With over 3.5 billion searches on Google every single day, can you really afford to ignore this critical facet of online marketing?
B2B SEO might not be as well understood as its B2C cousin, but that doesn’t make it any less important.
Read on to discover the critical steps of planning your B2B SEO strategy.
1. Keyword research and the buyer journey
As ordinary consumers, we’re not in the habit of consulting with people when it comes to, say, buying a new pair of trainers.
If we see something we like online, we might do a quick Google search to understand whether the product was received well by other consumers. If everything checks out, we proceed to order the goods. After all, if something doesn’t fit (no pun intended) we can always exchange it later.
However, as a B2B buyer we don’t necessarily have the same luxury.
When the head of operations wants to purchase a new forklift to make warehouse management more efficient, they can’t simply go online and click purchase.

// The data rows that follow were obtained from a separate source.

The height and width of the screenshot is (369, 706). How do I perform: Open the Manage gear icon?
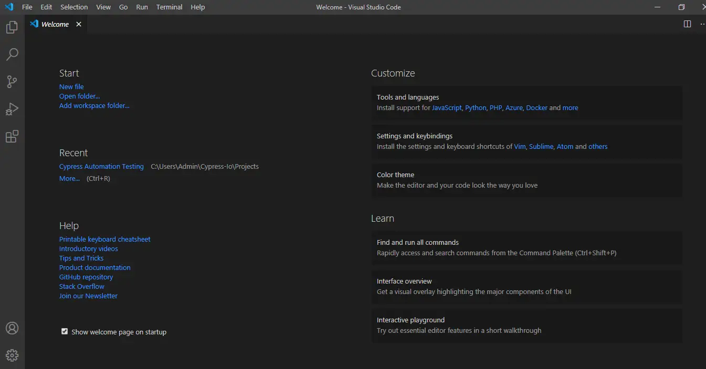[x=12, y=355]
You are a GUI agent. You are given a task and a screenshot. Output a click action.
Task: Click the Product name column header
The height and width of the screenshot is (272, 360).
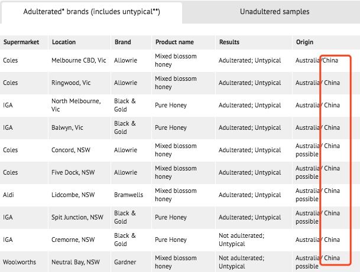[174, 42]
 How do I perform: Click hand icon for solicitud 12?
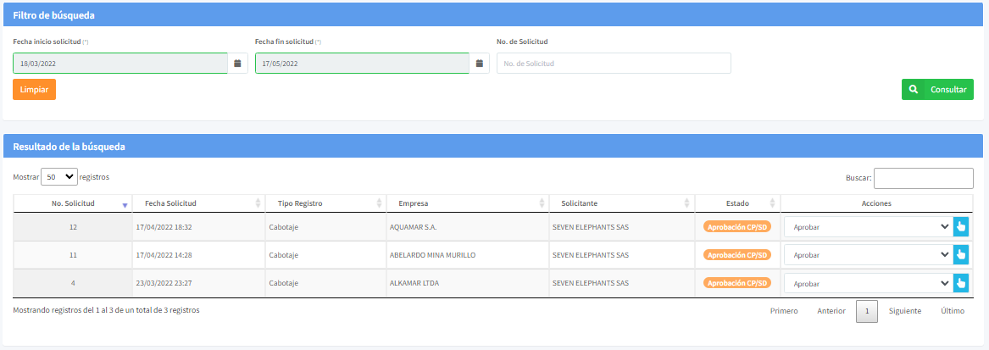pos(960,227)
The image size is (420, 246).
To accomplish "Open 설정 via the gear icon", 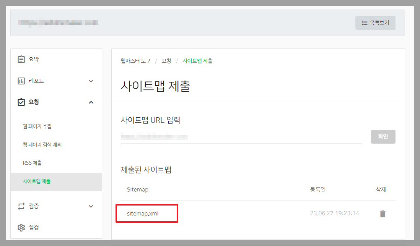I will (21, 227).
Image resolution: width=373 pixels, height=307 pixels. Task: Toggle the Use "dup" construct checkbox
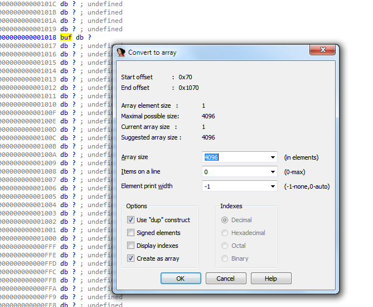tap(131, 220)
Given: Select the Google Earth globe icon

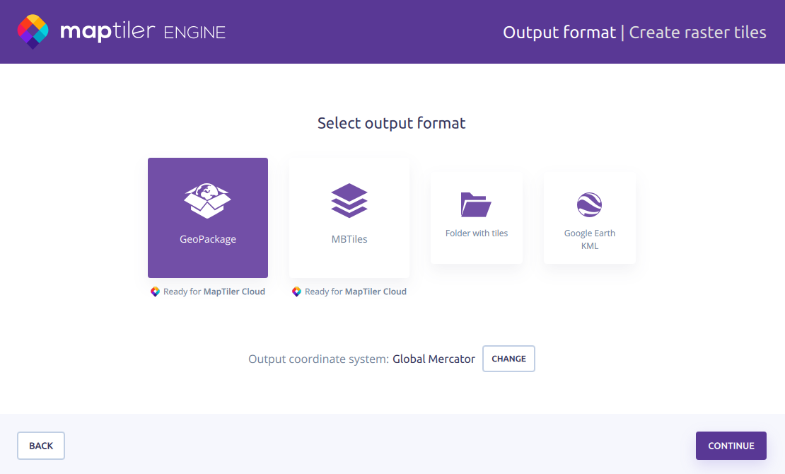Looking at the screenshot, I should [x=589, y=204].
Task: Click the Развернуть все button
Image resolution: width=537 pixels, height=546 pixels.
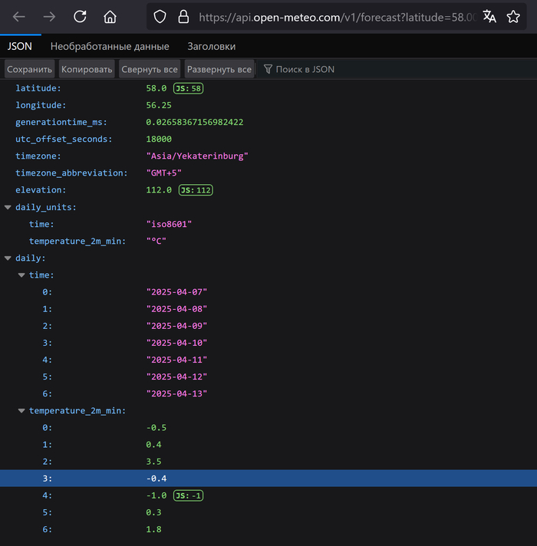Action: 219,69
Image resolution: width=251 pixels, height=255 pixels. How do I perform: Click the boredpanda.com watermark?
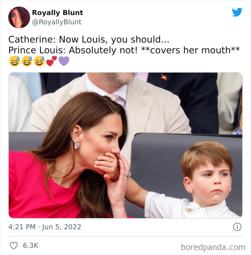click(x=213, y=247)
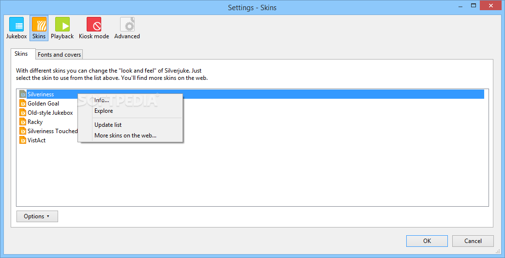Screen dimensions: 505x258
Task: Switch to the Fonts and covers tab
Action: click(60, 55)
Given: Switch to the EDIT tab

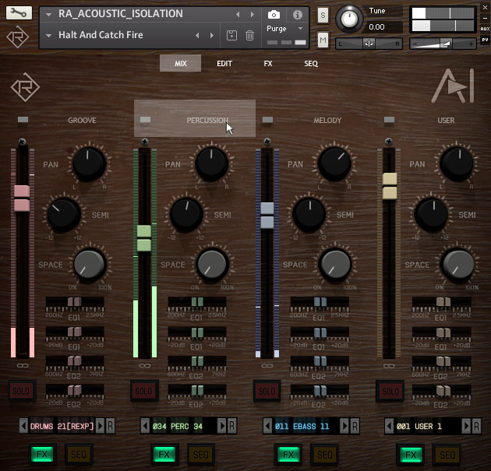Looking at the screenshot, I should pyautogui.click(x=224, y=63).
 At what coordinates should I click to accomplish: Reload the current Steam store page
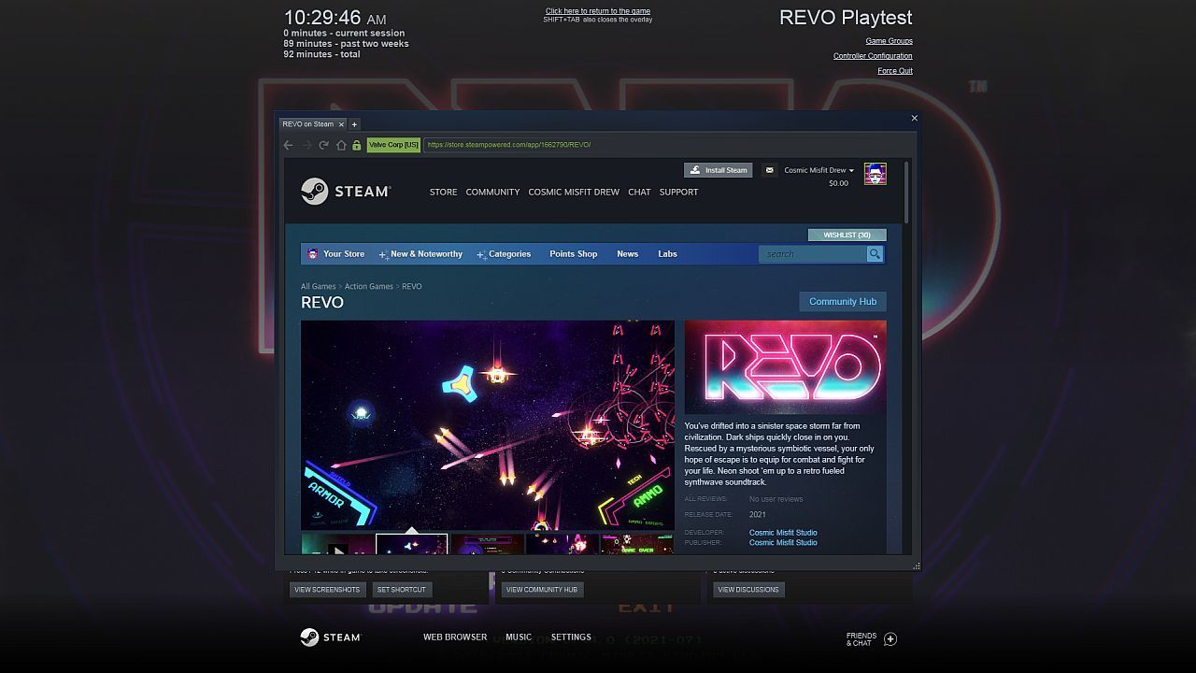click(322, 145)
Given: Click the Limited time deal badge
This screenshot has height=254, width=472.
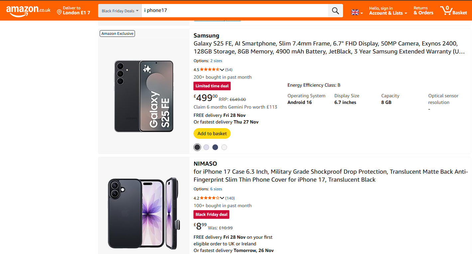Looking at the screenshot, I should [x=212, y=86].
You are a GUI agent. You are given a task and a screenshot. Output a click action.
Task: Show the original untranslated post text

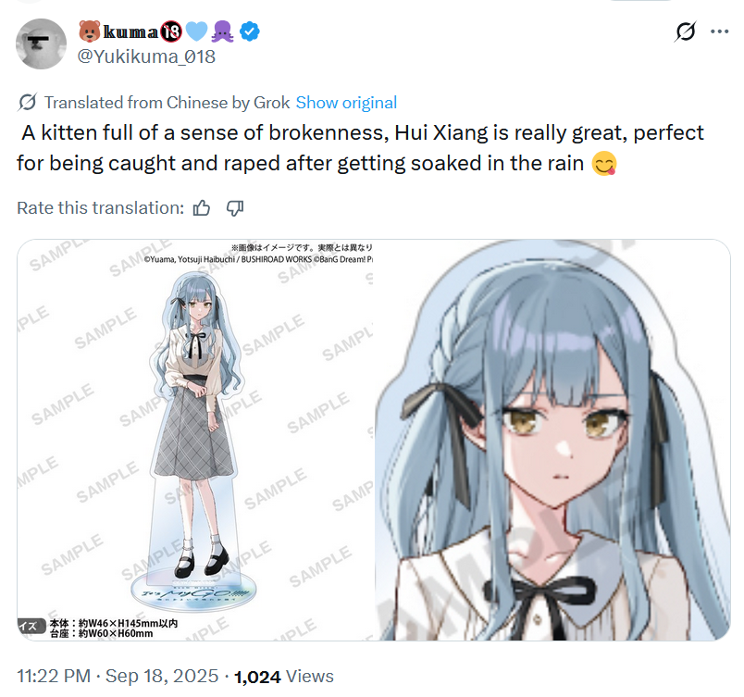point(346,103)
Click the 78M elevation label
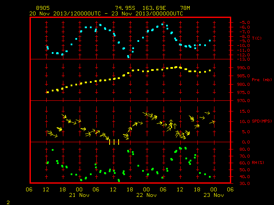 pyautogui.click(x=185, y=8)
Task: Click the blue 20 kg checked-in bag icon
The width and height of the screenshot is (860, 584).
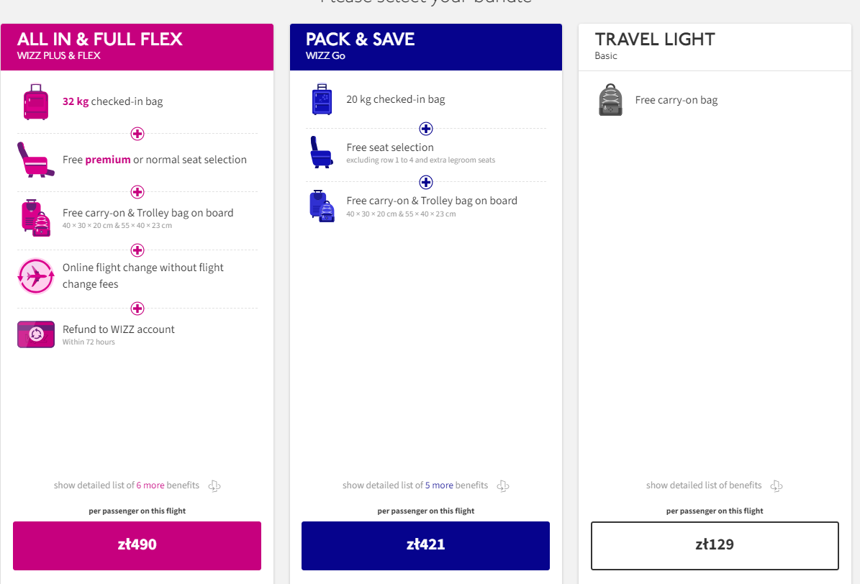Action: tap(322, 99)
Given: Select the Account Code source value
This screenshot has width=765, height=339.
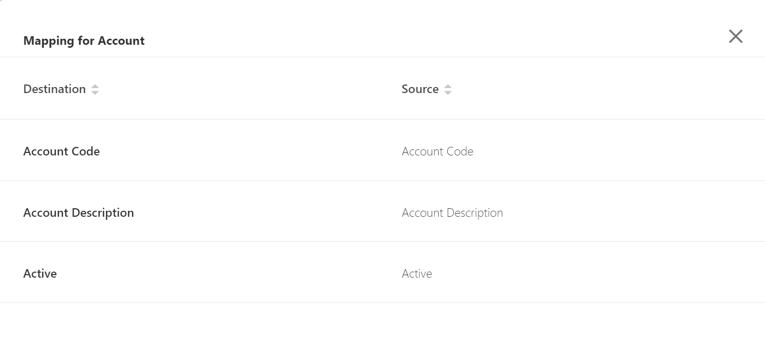Looking at the screenshot, I should point(437,151).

This acquisition — which could probably cost several hundred thousand dollars — has to be signed off by the CFO, CEO, and possibly other C-suite executives.
The time taken to close the sale will also be a minimum of a few months. This means your marketing and SEO efforts, such as the B2B Google ads strategy, must anticipate the key issues and problems each stakeholder’s faces.
One way of going about this is to build a B2B buyer persona. This is an imaginary framework that targets your ideal customer and outlines key concerns that they might have.
You start off by giving them a name. For example, the operations lead you to want to target could be named ‘Manager Mike’. The next step is to outline details such as:
- Age
- Hobbies
- Interests
- Career aspirations
- Publications they read
- Business challenges they face
Repeat this for all the people involved in deciding whether to buy your product or not. As we said earlier, this could entail several executives at the C-Suite level.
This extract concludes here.